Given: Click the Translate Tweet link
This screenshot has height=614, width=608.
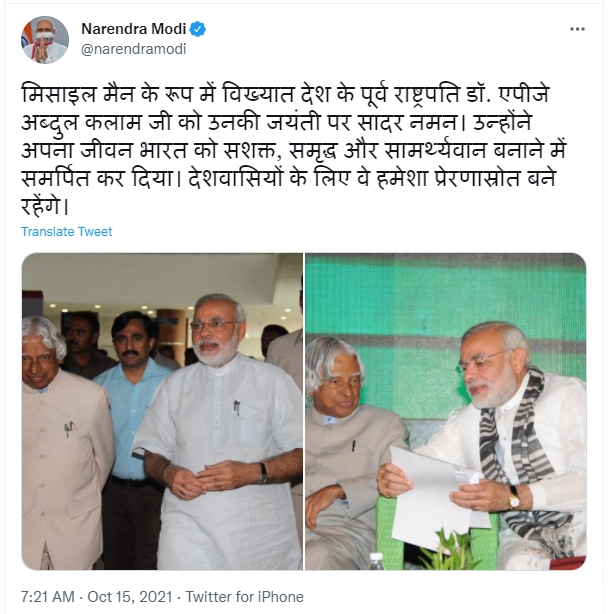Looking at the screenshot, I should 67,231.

--

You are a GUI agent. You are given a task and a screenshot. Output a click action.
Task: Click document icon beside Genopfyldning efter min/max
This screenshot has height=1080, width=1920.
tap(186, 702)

:: SHORT EXERCISE ::
Set down the listing from the line containing "You are a GUI" through the line containing "tap(186, 702)", keeping every line exactly as it appears and including both of those lines.

:: RESPONSE ::
You are a GUI agent. You are given a task and a screenshot. Output a click action.
Task: Click document icon beside Genopfyldning efter min/max
This screenshot has height=1080, width=1920.
tap(186, 702)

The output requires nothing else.